3. More Companies Need to Use Auto Escalation

Research has shown that the "needle only begins to move in a meaningful way when you couple auto enrollment with an auto escalation feature," said Mason.

"The 401(k) stretch approach aligns with the same kind of thinking regarding auto escalation," he said. "If you make it easy for employees, they will likely save more."

Too many companies are not adding auto escalation, a feature that helps employees automatically save even more.

"Most plans with auto escalation increase the deferral amount by 1% per year up to a maximum of 10% of the salary deferred," Hopkins said. "Automatic enrollment has not yet realized its full potential."

These plans usually start at a fairly low threshold of 3% to 4%, and the amount increases by 1% each year until it reaches 6% of the person’s salary, said Terry Dunne, managing director of rollover solutions at Millennium Trust in Oak Brook, Ill.
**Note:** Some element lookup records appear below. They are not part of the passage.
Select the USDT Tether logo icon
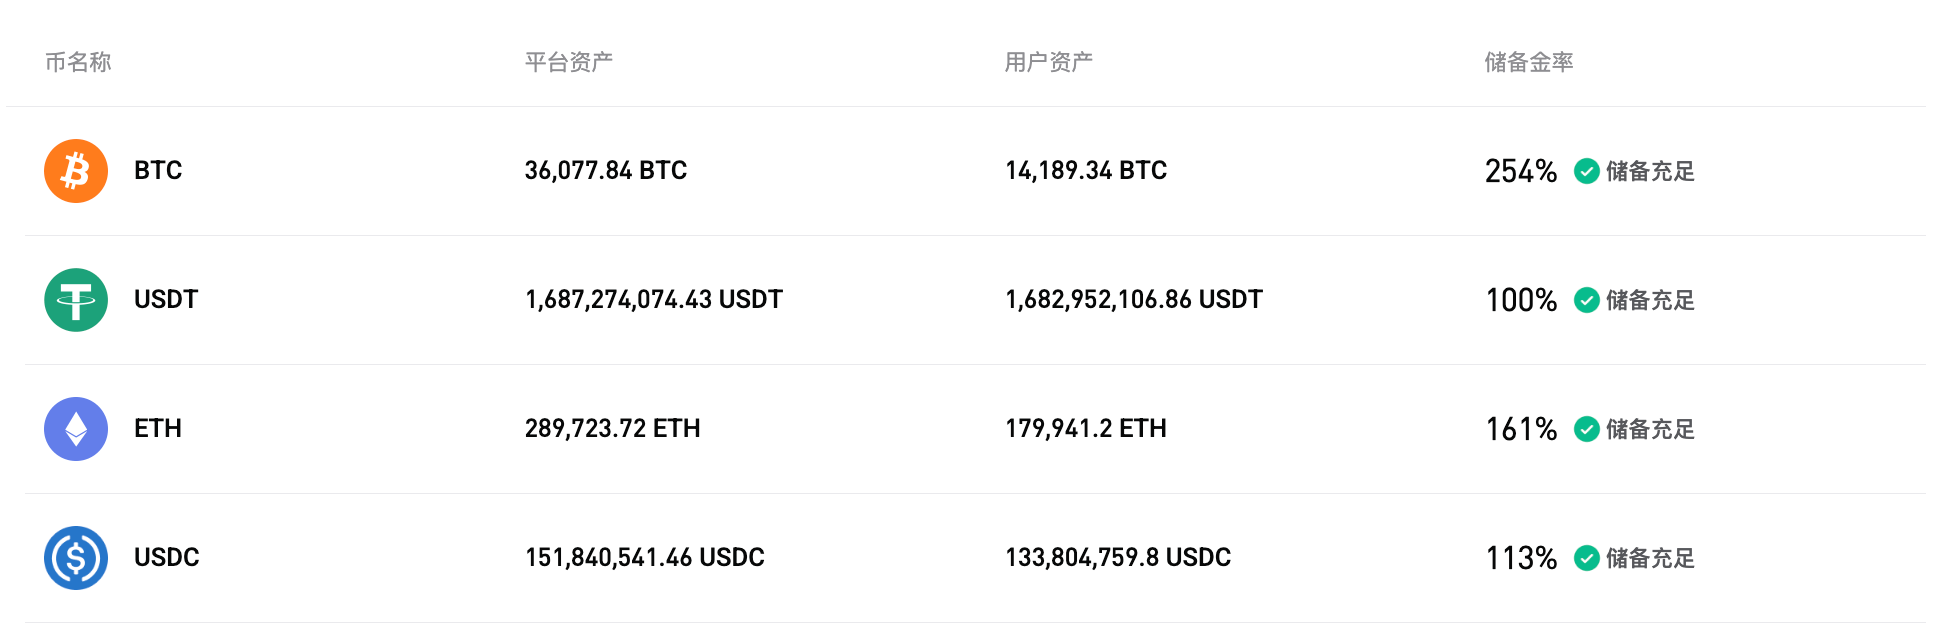Image resolution: width=1936 pixels, height=628 pixels. pos(75,299)
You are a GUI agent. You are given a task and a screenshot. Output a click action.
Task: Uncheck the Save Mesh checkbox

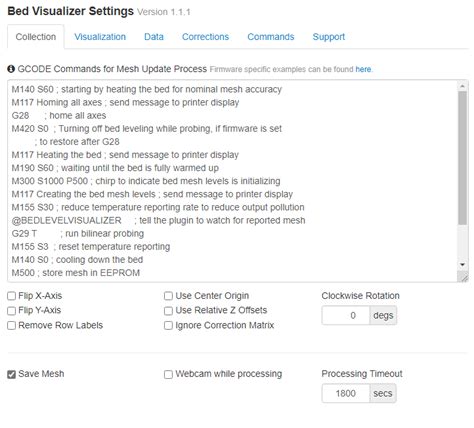pos(12,374)
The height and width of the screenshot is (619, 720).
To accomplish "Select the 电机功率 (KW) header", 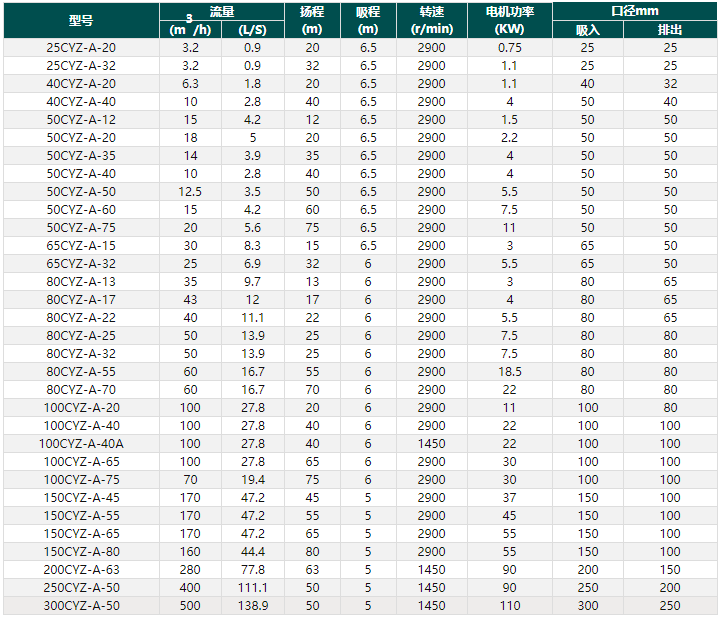I will pos(509,20).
Participants are usually comfortable, because their raises are larger than the amount of the escalation, he said.

A recent Towers Watson survey revealed not enough companies even offer this option, with only 55% of businesses who have chosen it and an even smaller minority of 28% who mandate it. Now some companies are catching on and "defaulting participants into auto increases, which helps people receive the full employer match and save enough for retirement," said Robyn Credico, director of defined contribution consulting at Towers Watson.
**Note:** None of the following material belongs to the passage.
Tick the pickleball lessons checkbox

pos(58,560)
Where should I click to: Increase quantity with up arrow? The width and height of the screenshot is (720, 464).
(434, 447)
4. Auto Enrollment Remains Popular Among Employees

Still, despite the challenges and insufficient retirement savings in the population at large, both Baby Boomers and Gen X-ers are trying to save more money for their retirement. The median retirement accounts of families in which the head of household is between the ages of 45 to 54 is $87,200, and for those between 55 and 64 years of age, the median retirement account is at $103,200, according to the Federal Reserve. A realistic and prudent savings number is 10 times your current income, said MaryAnn Monforte, an accounting professor at Syracuse University.

The evidence on how well auto enrollment has worked is mixed, because while more employees participate in 401(k) plans, they are saving less compared to people without this option. But another drawback in many 401(k) plans is that the default investment vehicle chosen by the company is often a very conservative option such as a money market account. For many Millennials and Gen X-ers who have fallen behind the curve on saving enough money for retirement, it can be a challenge to make up the shortfall when their yields are extremely low.

"As many new hires are young people, this often results in them 'under-saving' and placing their funds in a vehicle that is inconsistent with their investment goals and long-time horizon," said Johnson, from the American College of Financial Services.